**EXERCISE GOAL:** I need an exact copy of the lines from the one containing "You are a computer-use" through the end of the records, without any pictures.
═════ SUPPLIED MATERIAL
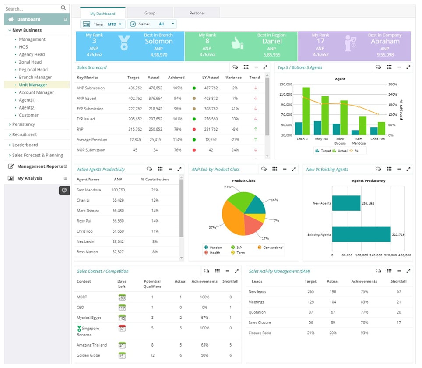422x368 pixels.
Task: Select Branch Manager in the sidebar
Action: coord(35,77)
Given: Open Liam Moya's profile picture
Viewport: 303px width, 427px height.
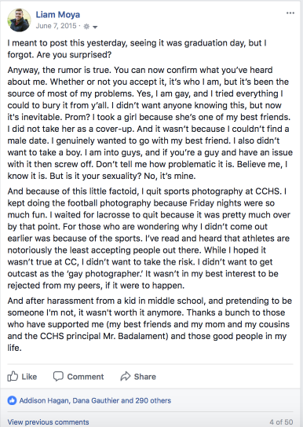Looking at the screenshot, I should [x=19, y=20].
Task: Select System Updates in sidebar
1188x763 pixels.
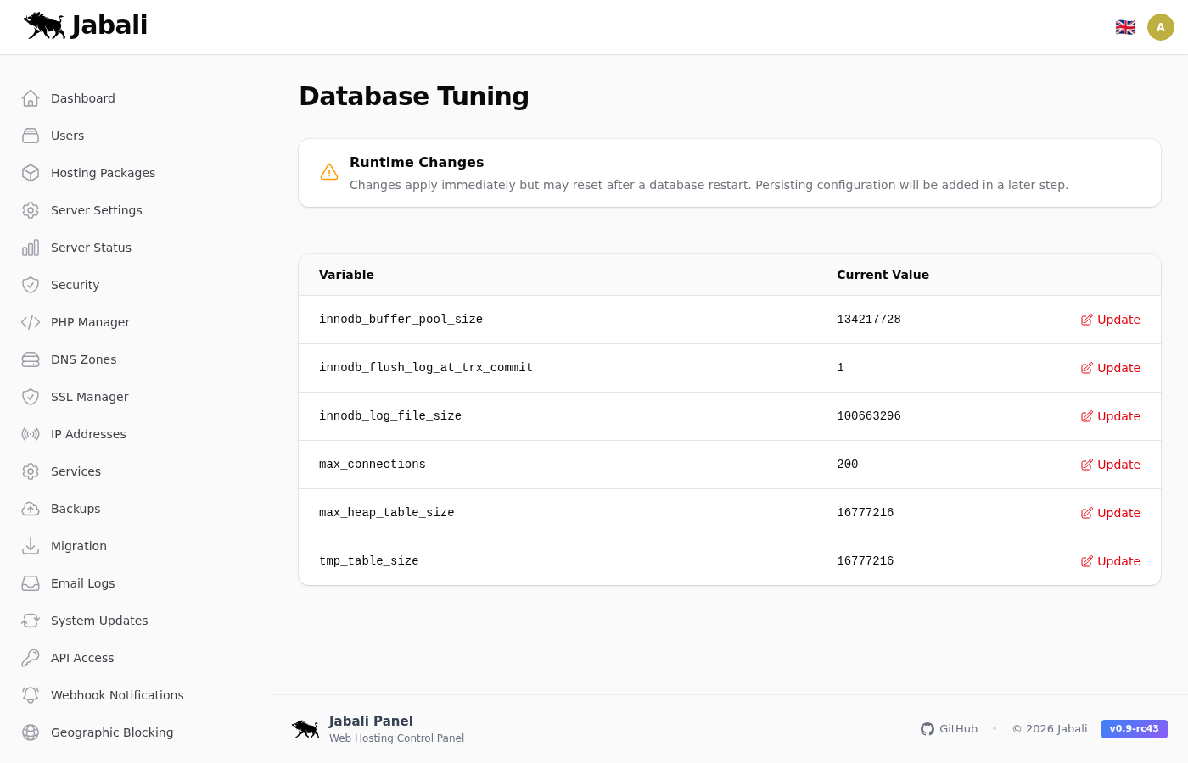Action: pos(98,621)
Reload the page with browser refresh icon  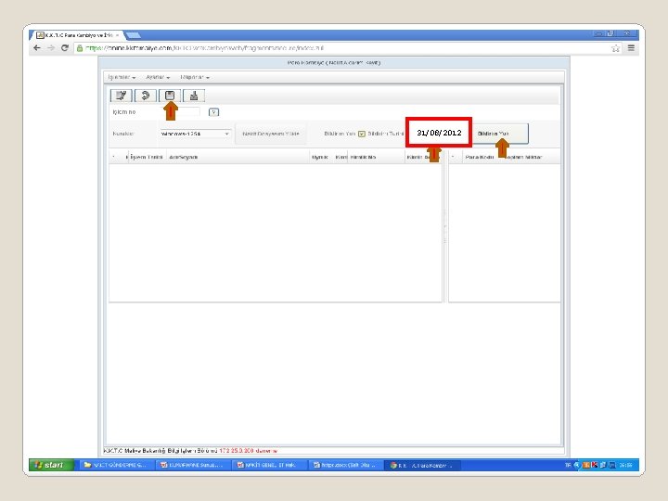[65, 47]
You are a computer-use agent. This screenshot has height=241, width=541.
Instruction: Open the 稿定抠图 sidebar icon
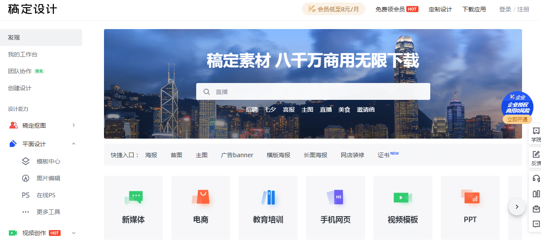point(13,125)
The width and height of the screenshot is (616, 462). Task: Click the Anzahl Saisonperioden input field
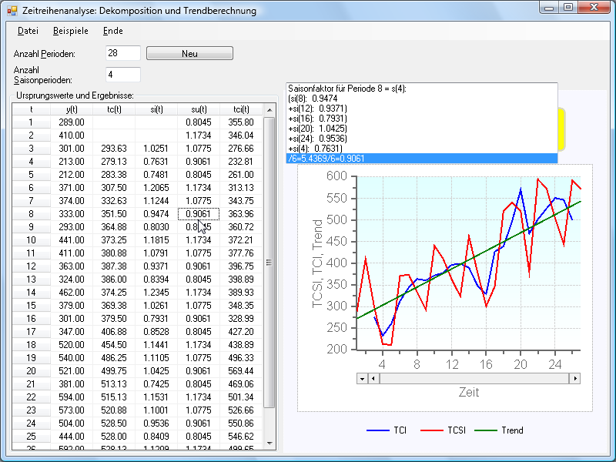pos(123,75)
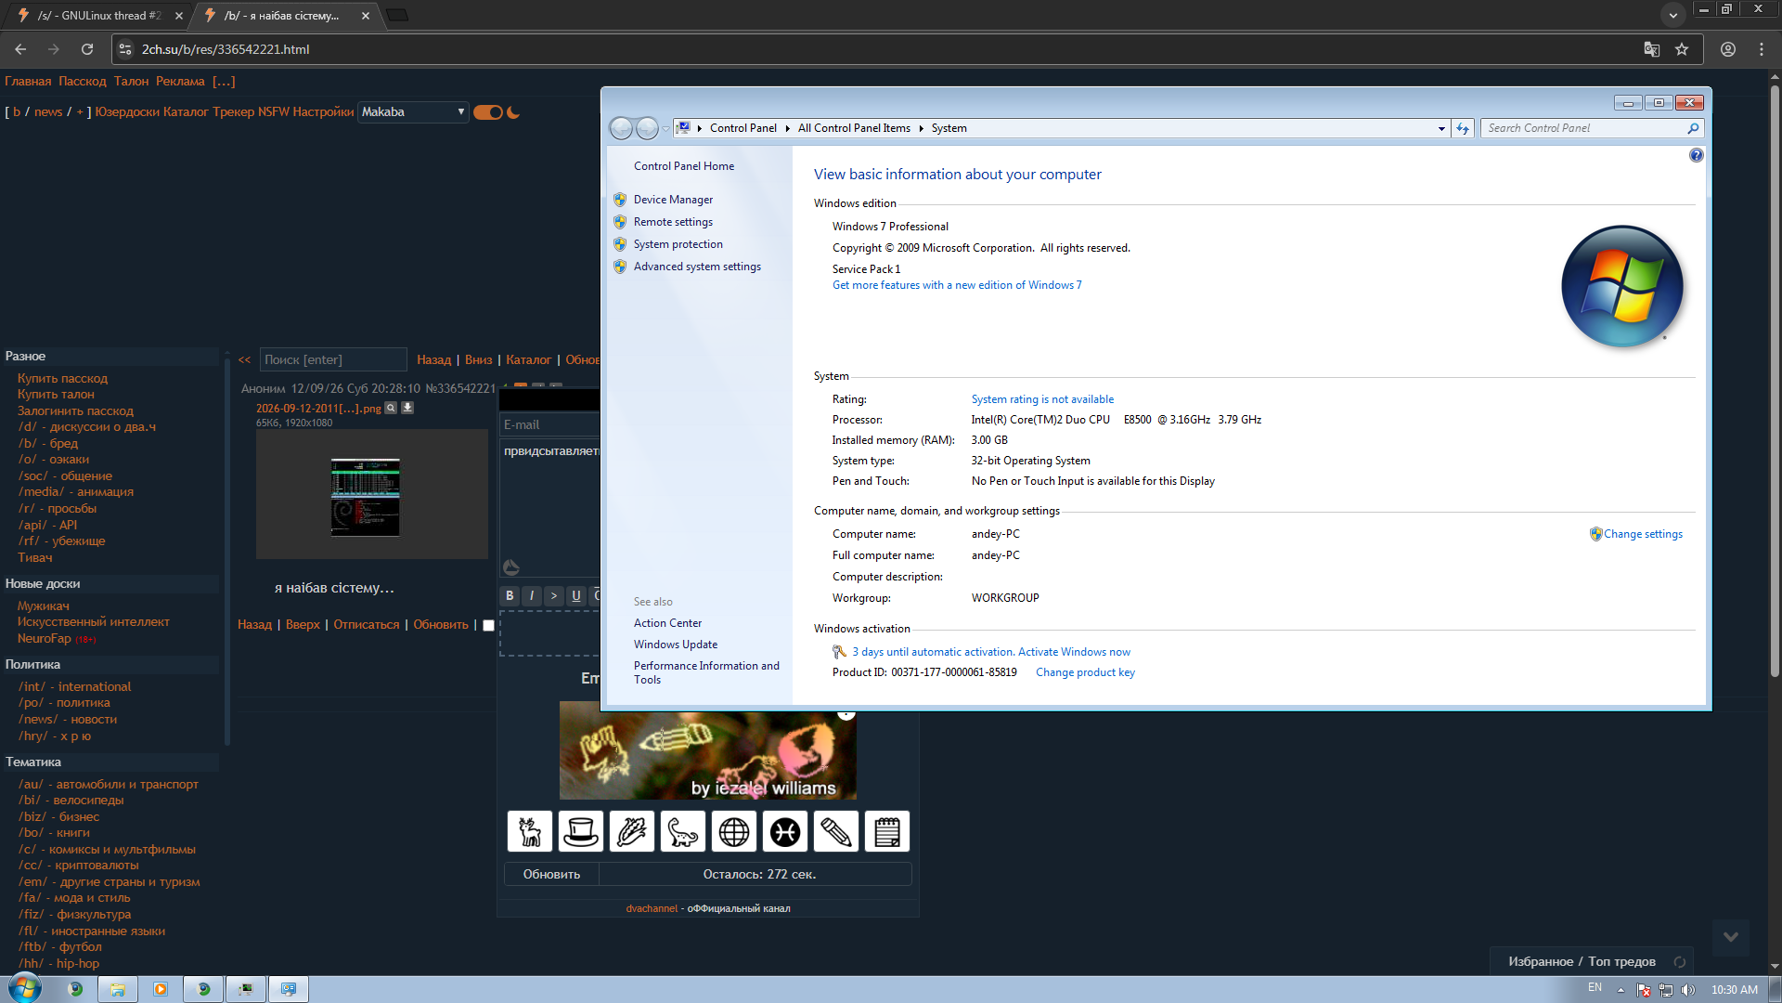Select the top hat captcha icon
The width and height of the screenshot is (1782, 1003).
coord(581,831)
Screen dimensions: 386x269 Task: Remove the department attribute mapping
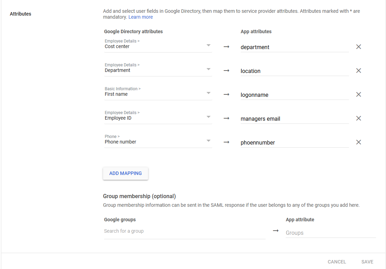(x=359, y=47)
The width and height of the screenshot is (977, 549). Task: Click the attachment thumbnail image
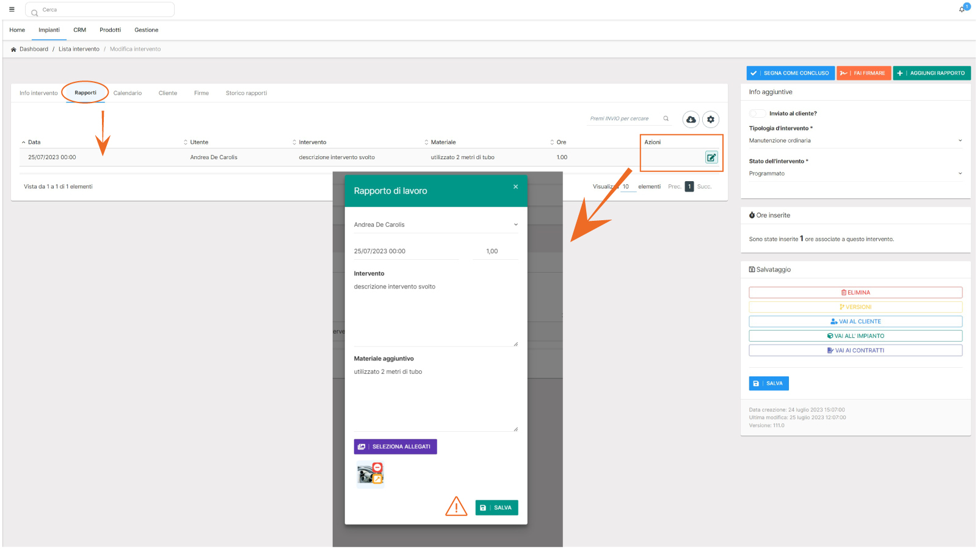point(371,475)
══════════
**OUTPUT FOR THIS EXERCISE:**
You are a computer-use agent. This screenshot has height=241, width=541.
Instruction: Open the 稿定抠图 sidebar icon
point(13,125)
The width and height of the screenshot is (616, 462). Task: Click the Anzahl Saisonperioden input field
pos(123,75)
Select the top hat captcha icon
The width and height of the screenshot is (1782, 1003).
coord(581,831)
Screen dimensions: 386x269 Task: Remove the department attribute mapping
(x=359, y=47)
The width and height of the screenshot is (977, 549). Task: Click the attachment thumbnail image
point(371,475)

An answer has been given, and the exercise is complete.